Your job is to report every line of the entries that has "comment".

•••••

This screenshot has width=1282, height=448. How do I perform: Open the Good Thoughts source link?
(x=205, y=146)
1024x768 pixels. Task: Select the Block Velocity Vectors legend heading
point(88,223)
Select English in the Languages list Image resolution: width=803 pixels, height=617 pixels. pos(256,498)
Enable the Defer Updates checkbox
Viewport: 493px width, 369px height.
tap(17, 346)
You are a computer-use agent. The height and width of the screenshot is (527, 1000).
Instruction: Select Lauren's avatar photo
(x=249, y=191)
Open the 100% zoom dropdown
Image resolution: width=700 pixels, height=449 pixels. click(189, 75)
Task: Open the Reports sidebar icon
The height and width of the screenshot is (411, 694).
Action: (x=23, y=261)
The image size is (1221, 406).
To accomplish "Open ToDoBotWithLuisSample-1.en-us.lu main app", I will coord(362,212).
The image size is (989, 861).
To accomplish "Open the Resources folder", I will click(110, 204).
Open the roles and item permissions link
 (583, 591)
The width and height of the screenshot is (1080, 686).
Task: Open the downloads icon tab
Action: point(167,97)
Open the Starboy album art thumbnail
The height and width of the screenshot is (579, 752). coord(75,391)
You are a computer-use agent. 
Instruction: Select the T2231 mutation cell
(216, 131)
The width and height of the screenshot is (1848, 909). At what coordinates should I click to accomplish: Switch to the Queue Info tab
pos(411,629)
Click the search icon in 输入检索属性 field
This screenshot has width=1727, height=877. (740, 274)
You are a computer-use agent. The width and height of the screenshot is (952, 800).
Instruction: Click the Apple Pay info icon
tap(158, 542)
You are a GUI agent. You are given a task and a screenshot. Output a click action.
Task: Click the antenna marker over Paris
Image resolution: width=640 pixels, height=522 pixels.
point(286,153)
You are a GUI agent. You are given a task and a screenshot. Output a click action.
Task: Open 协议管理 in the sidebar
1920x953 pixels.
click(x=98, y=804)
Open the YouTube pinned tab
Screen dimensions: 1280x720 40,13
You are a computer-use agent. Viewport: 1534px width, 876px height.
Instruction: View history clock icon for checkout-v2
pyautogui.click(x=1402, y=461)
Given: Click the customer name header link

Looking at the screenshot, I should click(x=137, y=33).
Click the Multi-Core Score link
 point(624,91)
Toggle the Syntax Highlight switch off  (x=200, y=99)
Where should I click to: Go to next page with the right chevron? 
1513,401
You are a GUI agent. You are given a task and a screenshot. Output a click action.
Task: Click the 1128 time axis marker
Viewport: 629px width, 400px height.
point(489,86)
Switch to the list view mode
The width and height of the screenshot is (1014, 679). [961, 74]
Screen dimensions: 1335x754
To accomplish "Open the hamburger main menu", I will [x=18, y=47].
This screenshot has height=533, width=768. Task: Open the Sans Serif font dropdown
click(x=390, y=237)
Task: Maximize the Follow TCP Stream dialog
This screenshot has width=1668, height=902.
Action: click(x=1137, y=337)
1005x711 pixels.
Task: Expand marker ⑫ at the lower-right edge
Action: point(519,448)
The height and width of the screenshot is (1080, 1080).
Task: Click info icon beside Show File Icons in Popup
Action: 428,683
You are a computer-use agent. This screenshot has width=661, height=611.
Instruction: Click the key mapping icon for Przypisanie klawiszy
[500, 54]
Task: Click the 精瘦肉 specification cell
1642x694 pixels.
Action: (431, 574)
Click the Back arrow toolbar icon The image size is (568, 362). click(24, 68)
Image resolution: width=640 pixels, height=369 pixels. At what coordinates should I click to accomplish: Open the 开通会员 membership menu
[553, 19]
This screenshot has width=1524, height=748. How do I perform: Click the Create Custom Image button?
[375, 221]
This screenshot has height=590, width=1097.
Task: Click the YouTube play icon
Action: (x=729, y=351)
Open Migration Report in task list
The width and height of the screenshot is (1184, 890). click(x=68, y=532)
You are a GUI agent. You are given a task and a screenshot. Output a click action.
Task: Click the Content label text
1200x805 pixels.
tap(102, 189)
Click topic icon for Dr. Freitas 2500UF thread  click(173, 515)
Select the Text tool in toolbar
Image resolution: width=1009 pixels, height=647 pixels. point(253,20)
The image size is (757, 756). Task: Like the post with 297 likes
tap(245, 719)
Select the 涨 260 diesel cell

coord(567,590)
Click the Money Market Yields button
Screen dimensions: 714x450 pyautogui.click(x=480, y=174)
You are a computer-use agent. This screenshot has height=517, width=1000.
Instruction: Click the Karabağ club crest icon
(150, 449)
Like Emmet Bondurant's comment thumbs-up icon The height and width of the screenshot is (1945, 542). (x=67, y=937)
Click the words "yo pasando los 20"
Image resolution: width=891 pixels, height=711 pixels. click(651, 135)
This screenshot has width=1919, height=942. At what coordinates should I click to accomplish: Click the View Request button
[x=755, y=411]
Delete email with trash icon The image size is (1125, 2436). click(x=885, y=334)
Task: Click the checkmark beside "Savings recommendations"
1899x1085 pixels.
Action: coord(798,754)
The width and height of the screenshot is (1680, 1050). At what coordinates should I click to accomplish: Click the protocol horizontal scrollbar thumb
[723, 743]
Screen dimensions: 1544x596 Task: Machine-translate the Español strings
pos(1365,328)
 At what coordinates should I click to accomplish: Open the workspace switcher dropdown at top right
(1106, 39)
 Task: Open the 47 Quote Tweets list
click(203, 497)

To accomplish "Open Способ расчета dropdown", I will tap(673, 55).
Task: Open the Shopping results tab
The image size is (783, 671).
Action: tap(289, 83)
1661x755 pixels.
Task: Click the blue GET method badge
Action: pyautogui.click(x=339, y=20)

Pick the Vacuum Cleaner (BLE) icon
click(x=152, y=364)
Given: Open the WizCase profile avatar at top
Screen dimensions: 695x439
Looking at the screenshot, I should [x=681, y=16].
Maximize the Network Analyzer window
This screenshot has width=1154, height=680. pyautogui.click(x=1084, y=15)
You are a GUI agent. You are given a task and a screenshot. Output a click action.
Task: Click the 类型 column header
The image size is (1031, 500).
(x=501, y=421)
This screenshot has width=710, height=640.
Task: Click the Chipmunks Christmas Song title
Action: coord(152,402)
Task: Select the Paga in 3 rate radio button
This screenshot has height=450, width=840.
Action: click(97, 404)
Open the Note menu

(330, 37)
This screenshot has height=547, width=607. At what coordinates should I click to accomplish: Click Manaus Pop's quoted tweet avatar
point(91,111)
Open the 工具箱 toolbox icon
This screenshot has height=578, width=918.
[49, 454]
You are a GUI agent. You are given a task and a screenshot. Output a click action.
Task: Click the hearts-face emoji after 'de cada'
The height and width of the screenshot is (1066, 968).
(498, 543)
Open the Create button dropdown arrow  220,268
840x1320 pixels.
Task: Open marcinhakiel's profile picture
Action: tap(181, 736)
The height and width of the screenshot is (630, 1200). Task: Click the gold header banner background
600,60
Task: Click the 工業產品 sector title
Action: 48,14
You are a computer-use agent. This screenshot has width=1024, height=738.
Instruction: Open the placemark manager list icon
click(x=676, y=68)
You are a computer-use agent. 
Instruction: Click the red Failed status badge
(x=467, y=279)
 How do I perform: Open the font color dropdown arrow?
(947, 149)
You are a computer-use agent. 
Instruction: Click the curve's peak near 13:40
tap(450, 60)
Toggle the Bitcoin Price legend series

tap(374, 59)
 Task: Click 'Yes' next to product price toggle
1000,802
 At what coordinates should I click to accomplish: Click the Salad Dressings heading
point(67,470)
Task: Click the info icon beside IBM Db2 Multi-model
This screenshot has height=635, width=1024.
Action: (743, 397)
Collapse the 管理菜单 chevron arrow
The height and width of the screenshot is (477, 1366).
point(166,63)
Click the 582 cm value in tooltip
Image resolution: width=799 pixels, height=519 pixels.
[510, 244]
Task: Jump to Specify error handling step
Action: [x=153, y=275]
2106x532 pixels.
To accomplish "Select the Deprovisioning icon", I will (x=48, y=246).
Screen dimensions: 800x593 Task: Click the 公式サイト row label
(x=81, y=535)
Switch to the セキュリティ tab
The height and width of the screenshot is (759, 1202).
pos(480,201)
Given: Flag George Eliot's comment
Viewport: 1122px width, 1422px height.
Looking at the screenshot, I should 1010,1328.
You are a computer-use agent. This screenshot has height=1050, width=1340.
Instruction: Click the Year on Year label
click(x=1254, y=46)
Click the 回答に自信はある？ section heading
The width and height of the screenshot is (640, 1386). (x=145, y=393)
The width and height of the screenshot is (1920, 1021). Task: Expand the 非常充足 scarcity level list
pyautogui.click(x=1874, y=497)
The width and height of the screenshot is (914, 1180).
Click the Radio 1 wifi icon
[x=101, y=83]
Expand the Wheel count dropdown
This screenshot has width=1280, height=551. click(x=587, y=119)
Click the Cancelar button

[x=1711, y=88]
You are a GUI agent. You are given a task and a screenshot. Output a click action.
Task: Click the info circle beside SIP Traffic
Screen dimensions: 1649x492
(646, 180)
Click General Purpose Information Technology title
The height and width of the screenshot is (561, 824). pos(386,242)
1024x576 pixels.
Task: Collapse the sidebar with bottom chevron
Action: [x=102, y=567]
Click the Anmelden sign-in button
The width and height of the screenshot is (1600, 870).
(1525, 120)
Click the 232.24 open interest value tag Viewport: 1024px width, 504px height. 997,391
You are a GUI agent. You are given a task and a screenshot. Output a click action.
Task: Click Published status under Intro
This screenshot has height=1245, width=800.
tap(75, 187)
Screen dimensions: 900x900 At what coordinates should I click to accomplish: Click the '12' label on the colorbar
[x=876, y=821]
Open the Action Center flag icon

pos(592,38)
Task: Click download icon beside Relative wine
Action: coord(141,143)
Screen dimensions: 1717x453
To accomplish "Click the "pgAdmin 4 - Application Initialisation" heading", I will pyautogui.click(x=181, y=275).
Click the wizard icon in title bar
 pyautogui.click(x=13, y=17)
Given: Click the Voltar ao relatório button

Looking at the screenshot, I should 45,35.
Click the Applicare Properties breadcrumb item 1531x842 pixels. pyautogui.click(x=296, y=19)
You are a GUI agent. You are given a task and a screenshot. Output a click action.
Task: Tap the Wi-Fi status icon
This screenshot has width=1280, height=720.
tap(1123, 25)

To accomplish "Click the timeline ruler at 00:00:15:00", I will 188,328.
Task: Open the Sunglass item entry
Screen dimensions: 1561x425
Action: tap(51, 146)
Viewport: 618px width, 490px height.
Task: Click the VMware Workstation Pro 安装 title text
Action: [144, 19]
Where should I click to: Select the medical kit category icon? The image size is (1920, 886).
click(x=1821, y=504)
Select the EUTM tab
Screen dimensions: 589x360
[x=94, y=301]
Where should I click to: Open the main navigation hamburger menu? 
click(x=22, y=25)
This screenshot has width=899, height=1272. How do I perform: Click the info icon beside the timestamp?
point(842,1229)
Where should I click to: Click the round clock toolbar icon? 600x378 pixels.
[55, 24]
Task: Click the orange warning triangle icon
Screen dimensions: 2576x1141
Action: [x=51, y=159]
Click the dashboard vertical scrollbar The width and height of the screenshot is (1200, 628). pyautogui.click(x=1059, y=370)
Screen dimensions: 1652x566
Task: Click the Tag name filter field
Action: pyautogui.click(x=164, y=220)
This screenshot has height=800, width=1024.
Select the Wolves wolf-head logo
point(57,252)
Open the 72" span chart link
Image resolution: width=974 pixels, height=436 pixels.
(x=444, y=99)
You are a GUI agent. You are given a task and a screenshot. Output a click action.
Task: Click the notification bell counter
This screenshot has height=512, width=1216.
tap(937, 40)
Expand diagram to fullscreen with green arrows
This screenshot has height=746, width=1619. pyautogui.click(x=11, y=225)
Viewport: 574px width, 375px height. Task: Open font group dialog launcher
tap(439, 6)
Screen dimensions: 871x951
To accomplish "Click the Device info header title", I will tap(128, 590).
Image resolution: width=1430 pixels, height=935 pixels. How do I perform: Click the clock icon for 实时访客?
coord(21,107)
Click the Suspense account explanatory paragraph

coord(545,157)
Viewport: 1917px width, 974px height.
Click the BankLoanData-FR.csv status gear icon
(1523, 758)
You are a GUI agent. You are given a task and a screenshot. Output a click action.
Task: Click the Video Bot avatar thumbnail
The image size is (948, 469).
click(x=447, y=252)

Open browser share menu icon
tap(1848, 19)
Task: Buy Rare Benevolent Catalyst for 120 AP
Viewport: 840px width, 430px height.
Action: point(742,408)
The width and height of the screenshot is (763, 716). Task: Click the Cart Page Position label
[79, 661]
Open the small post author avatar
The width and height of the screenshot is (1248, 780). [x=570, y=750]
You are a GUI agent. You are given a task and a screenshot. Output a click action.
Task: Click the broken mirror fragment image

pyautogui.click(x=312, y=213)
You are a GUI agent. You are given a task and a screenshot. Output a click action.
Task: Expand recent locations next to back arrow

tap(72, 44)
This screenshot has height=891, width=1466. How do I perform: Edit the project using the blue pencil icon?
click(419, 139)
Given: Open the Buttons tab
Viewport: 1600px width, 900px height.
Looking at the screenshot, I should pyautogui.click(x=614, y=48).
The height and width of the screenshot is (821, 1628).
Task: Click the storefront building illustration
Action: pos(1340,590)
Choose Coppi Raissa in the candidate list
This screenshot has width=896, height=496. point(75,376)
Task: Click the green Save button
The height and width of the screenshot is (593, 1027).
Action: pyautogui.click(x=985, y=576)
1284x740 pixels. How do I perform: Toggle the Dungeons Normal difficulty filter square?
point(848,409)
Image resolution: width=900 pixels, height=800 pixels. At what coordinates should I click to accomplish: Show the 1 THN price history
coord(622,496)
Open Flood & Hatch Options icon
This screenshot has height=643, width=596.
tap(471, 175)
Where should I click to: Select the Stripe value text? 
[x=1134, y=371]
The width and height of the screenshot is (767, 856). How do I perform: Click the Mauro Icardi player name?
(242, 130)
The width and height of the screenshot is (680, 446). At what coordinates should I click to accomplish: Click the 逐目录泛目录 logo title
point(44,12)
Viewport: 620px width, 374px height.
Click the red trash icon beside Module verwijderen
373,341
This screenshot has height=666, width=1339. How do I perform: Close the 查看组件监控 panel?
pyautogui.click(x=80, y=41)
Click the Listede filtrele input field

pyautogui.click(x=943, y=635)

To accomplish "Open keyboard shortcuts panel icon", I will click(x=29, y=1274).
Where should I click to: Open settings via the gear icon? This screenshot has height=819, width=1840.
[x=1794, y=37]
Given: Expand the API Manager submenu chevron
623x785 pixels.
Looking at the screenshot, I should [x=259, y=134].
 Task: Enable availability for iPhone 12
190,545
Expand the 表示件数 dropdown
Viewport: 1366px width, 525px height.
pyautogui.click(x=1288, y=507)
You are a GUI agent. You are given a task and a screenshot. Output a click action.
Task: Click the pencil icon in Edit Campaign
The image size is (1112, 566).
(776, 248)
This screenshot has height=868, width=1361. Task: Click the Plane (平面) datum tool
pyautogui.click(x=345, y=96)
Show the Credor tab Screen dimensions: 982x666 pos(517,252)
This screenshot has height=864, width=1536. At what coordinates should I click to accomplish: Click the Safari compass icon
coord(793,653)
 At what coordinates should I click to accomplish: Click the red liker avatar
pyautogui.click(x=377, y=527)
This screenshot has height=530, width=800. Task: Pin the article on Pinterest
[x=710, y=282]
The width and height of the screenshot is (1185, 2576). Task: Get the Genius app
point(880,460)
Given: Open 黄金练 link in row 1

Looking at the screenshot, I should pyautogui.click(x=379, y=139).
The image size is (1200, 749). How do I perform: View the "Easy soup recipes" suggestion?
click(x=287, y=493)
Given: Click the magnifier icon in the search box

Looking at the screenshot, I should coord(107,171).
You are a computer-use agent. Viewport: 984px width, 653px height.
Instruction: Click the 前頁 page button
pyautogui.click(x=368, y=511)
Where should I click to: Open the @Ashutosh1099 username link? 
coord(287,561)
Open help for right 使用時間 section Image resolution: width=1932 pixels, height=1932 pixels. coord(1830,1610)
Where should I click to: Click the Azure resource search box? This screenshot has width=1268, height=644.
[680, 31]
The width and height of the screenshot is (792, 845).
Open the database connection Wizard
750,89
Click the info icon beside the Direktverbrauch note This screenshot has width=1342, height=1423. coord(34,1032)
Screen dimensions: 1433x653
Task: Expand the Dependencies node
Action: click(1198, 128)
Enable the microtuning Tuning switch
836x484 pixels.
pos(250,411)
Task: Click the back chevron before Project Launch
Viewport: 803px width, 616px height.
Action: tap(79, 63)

•••••

Written response:
Like Emmet Bondurant's comment thumbs-up icon The height and width of the screenshot is (1945, 542). (x=67, y=937)
Given: Flag George Eliot's comment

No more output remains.